Sak Steps To The Plate For Pros

    GRAND RAPIDS — Legislation that would add the logos of professional sports teams to specialty license plates has passed the House and is in the Senate Transportation Committee.

    If passed by the Senate, the bill would allow the six professional sports teams in Detroit — the Red Wings, Pistons, Lions, Tigers, Shock and Fury — to raise money for their youth athletic programs from the sale and renewal of those license plates.

    Local pro teams, however, were not included in the bill and neither were their youth charities. But State Rep. Michael Sak, D-Grand Rapids, plans to correct that this week.

    Sak will introduce a bill in the House that would allow the logos of the Griffins, Rampage and Whitecaps to be put on the plates and then have the proceeds from the sales directed to the clubs’ youth programs.

    “I think it’s just a good opportunity for the fans here in West Michigan to support their hometown teams and at the same time do something extremely beneficial for their youth athletic programs,” said Sak last week.

    Sak became motivated to write his bill after he watched the House back the one that put the Detroit teams on the plates. He plans to introduce his bill on Tuesday, March 9, and he feels that he has enough support to get the measure through the House.

    “I believe I do,” he said.

    West Michigan Whitecaps Sales Manager Dan McCrath said his club was happy to hear of Sak’s intentions.

    “It’s pretty important to us. We think it’s a great piece as it gets the Whitecaps name out there and it helps our charity. A big part of our organization is being able to give back to the Inner City Youth Baseball Programs,” said McCrath.

    The Griffins and Rampage had a similar reaction to Sak’s effort.

    “We have a lot of charitable efforts and charities that we regularly work with,” said Scott Gorsline, COO for DP Fox Sports & Entertainment, which owns a majority share of the Griffins and all of the Rampage.

    The bill in the Senate committee calls for the Secretary of State to design, develop and issue a fundraising registration plate and a matching collector plate for each pro team. State fees from plate sales would be deposited into a special account created in the treasury, while proceeds from the sales would be sent to the youth sports programs named by the teams.

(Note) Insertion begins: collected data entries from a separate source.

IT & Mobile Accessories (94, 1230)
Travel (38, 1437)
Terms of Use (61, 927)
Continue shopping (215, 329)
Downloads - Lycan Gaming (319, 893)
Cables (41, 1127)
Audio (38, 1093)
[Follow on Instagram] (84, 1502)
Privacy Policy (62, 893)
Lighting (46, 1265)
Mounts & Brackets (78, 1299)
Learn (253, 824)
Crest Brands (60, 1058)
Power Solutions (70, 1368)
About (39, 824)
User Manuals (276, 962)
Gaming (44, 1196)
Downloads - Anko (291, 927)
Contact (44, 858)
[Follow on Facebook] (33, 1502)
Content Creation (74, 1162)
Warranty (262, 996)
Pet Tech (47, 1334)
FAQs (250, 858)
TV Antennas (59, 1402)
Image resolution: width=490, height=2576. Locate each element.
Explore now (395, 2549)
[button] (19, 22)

    Also, a portion of the earnings would go to the U.S. Olympic Education Center.

    The House passed the bill, HB 5139, by a 90-12 vote. The bill deleted a provision from the Motor Vehicle Code that limited the state to issuing only seven fundraising plates.

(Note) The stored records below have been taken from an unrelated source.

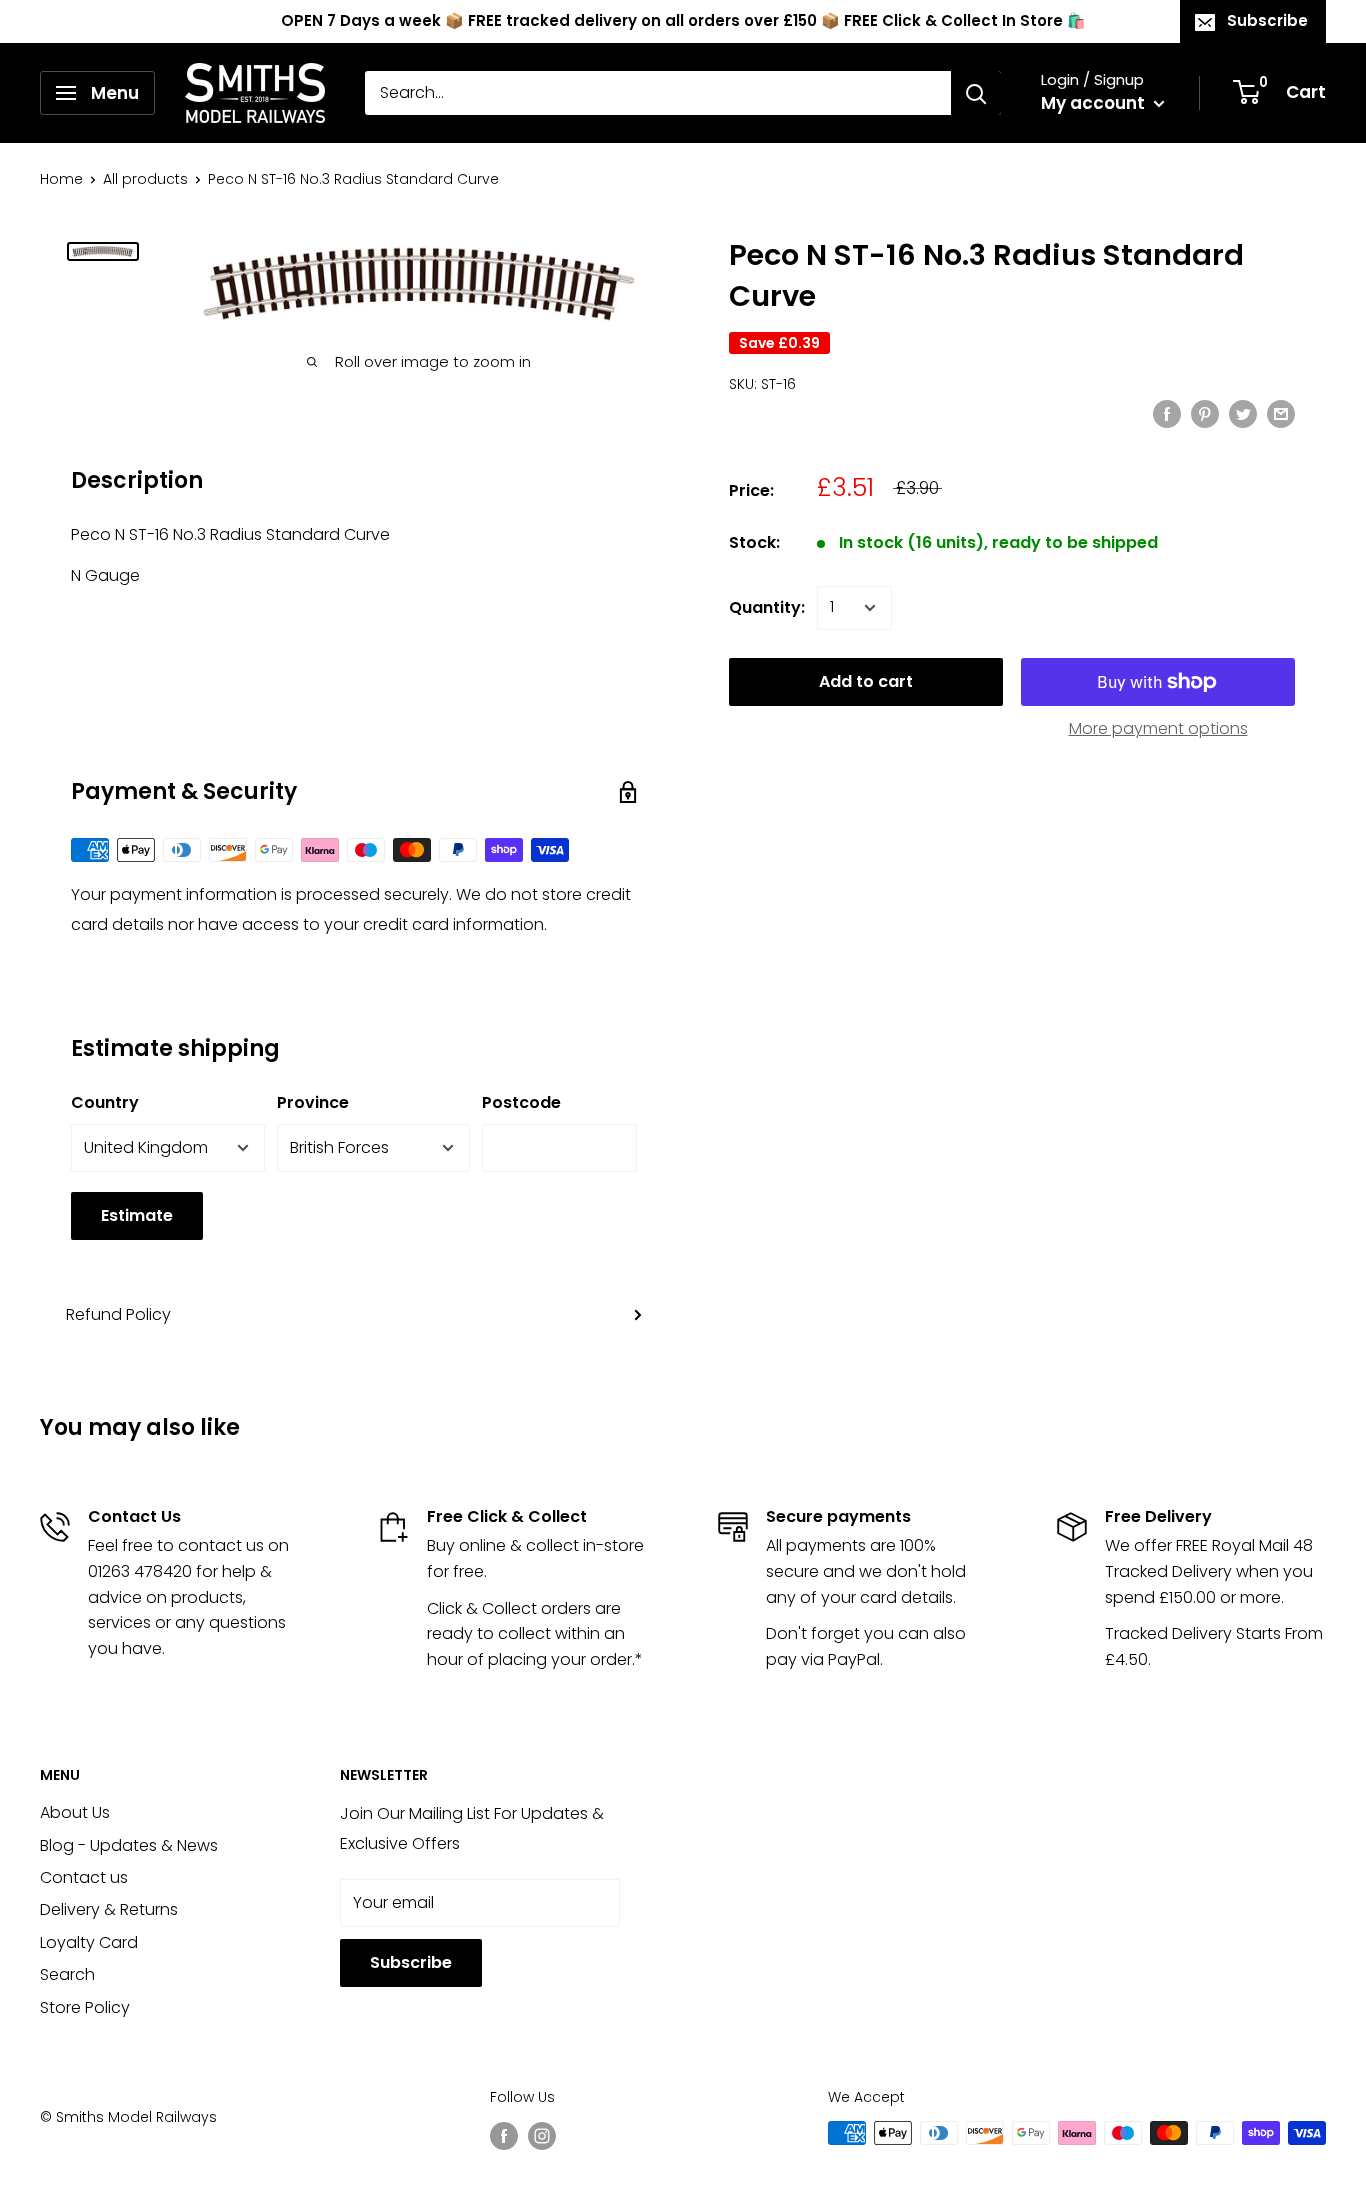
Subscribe (1267, 20)
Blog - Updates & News (129, 1845)
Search (67, 1974)
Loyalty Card (89, 1942)
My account (1095, 103)
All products (145, 179)
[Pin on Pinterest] (1205, 413)
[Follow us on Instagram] (542, 2135)
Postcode (521, 1102)
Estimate (137, 1215)
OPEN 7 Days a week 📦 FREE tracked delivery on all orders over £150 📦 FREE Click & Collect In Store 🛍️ (683, 20)
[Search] (976, 93)
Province (313, 1102)
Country (105, 1102)
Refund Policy (118, 1314)
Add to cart (866, 681)
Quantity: (767, 607)
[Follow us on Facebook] (504, 2135)
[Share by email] (1281, 413)
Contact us (84, 1877)
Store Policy (85, 2007)
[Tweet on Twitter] (1243, 413)
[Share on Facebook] (1167, 413)
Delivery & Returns (109, 1909)
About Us (75, 1812)
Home (61, 179)
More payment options (1158, 728)
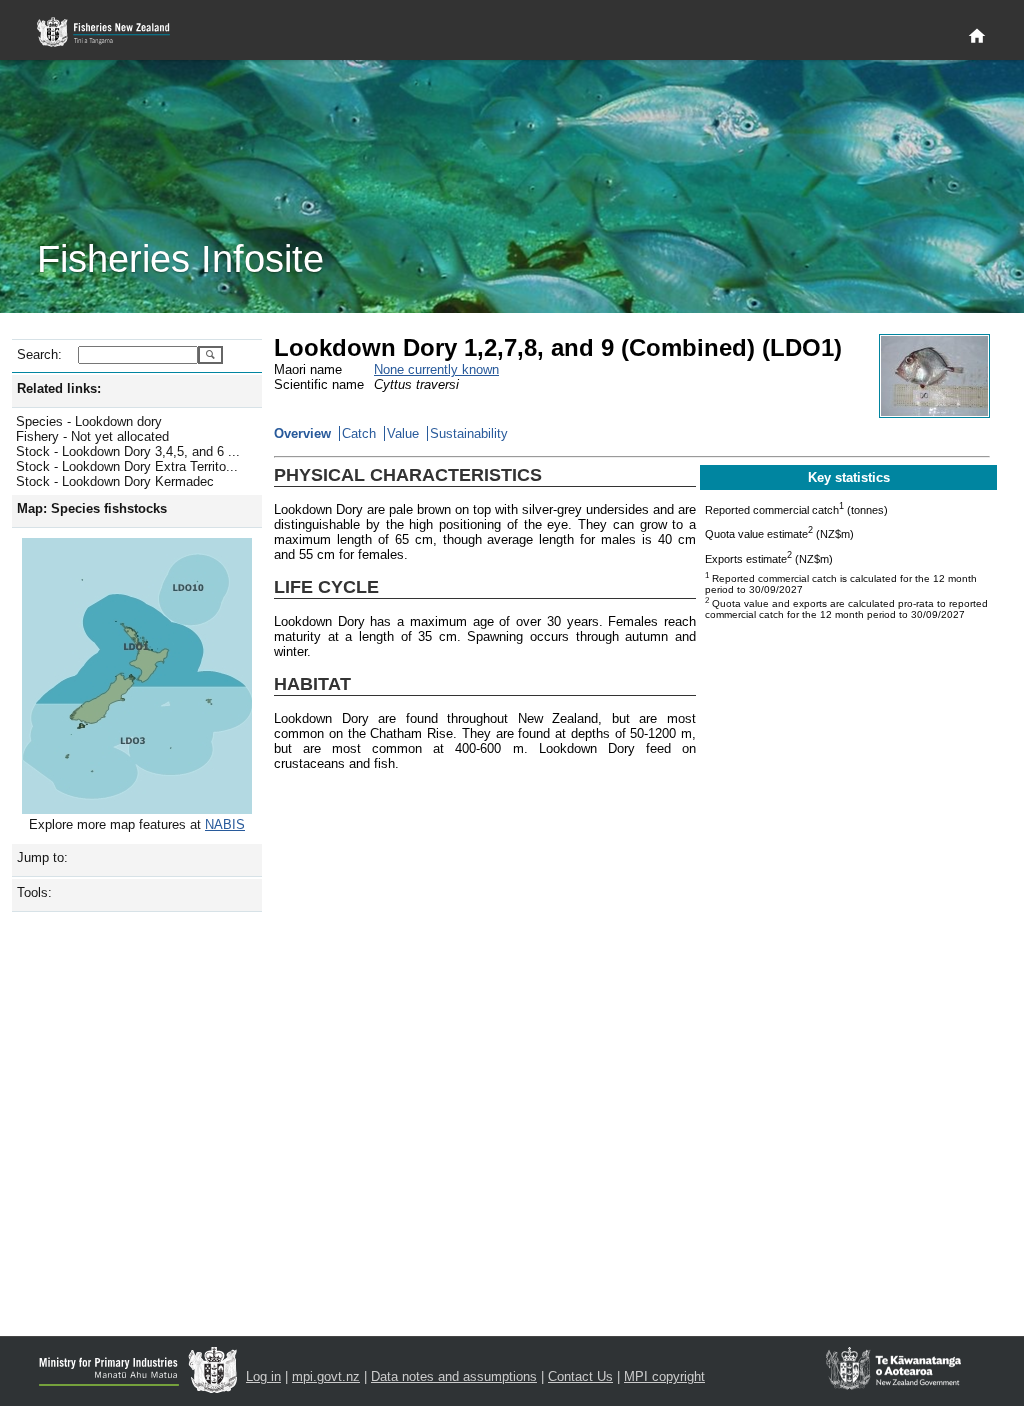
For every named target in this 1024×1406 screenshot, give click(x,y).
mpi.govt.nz (326, 1376)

    Rep. Tupac Hunter, a Wayne County Democrat, was the bill’s major sponsor.

    “It came from a desire to help youth, to assist in funding programs that give kids an opportunity to participate in sports programs,” said Hunter.

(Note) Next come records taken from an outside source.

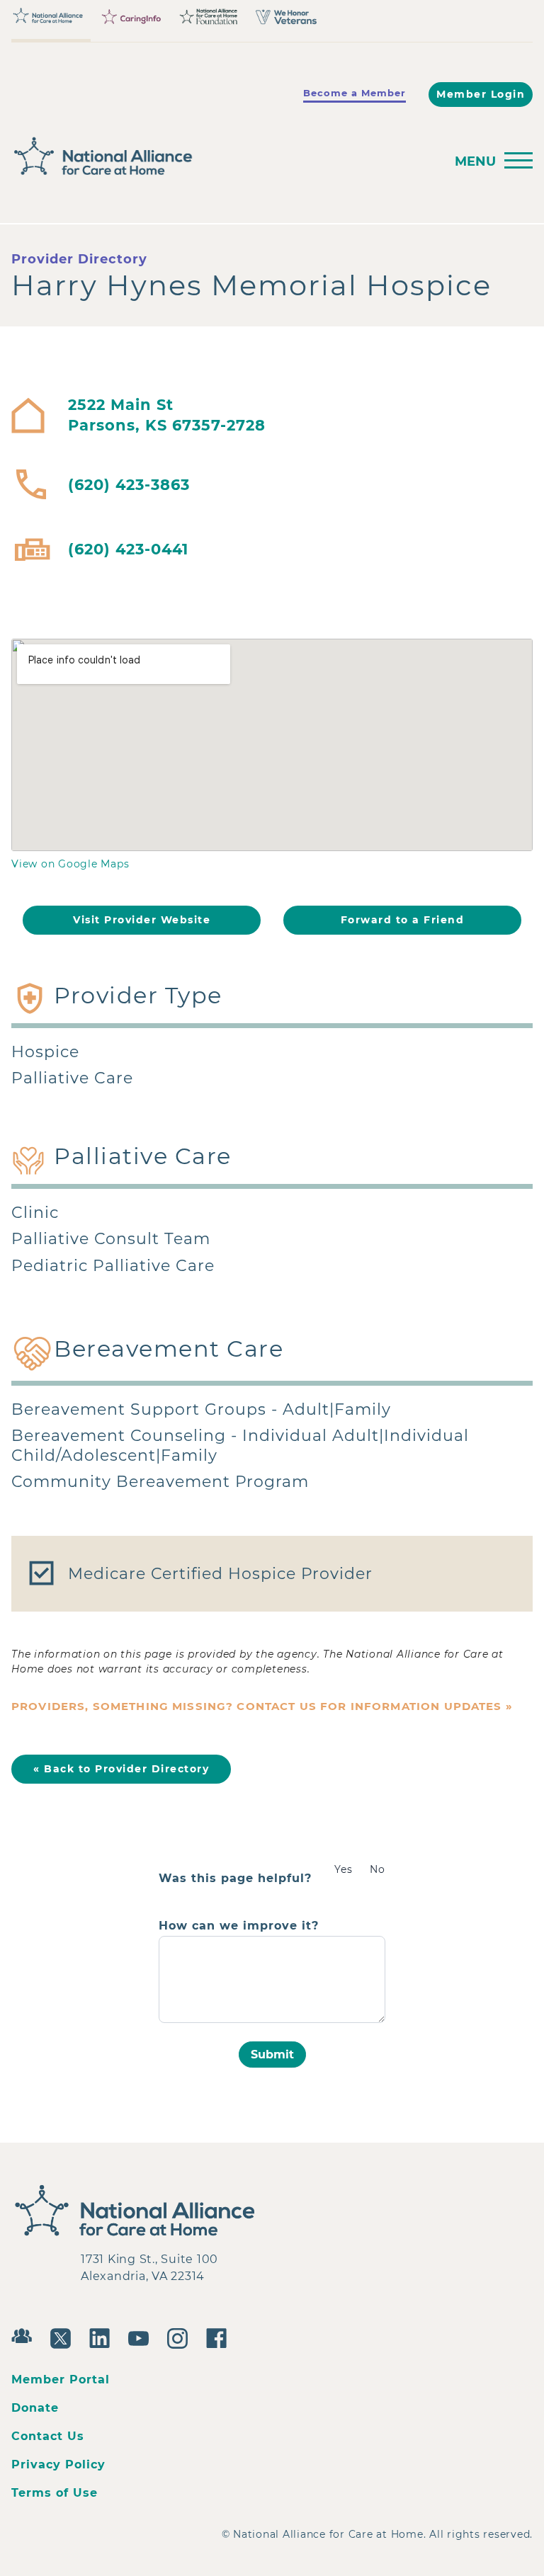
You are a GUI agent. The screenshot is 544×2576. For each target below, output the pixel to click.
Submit (272, 2054)
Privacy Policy (58, 2464)
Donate (35, 2408)
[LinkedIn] (103, 2337)
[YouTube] (142, 2337)
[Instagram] (181, 2337)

    Besides the vehicle registration fee and a $10 service fee, a $25 donation must accompany an application for an original fundraising plate. Renewing one costs the registration fee and a $10 donation. The donations go to the cause the plate represents.

    The Senate estimated it would cost the state $15,000 to develop each new plate.

    The state currently offers seven specialty fundraising license plates and 15 university fundraising plates. Sales revenue from the specialty plates totaled $1.3 million, and $1.1 million was generated from the university plates for the last fiscal year.

    “With the difficult times we’re experiencing in Lansing with the budget, this is something that we can do positively,” said Sak of his bill. “It’s not earth shaking in any capacity, but at the same time it allows our fans and our community to support our professional teams and send those dollars to youth athletic programs.”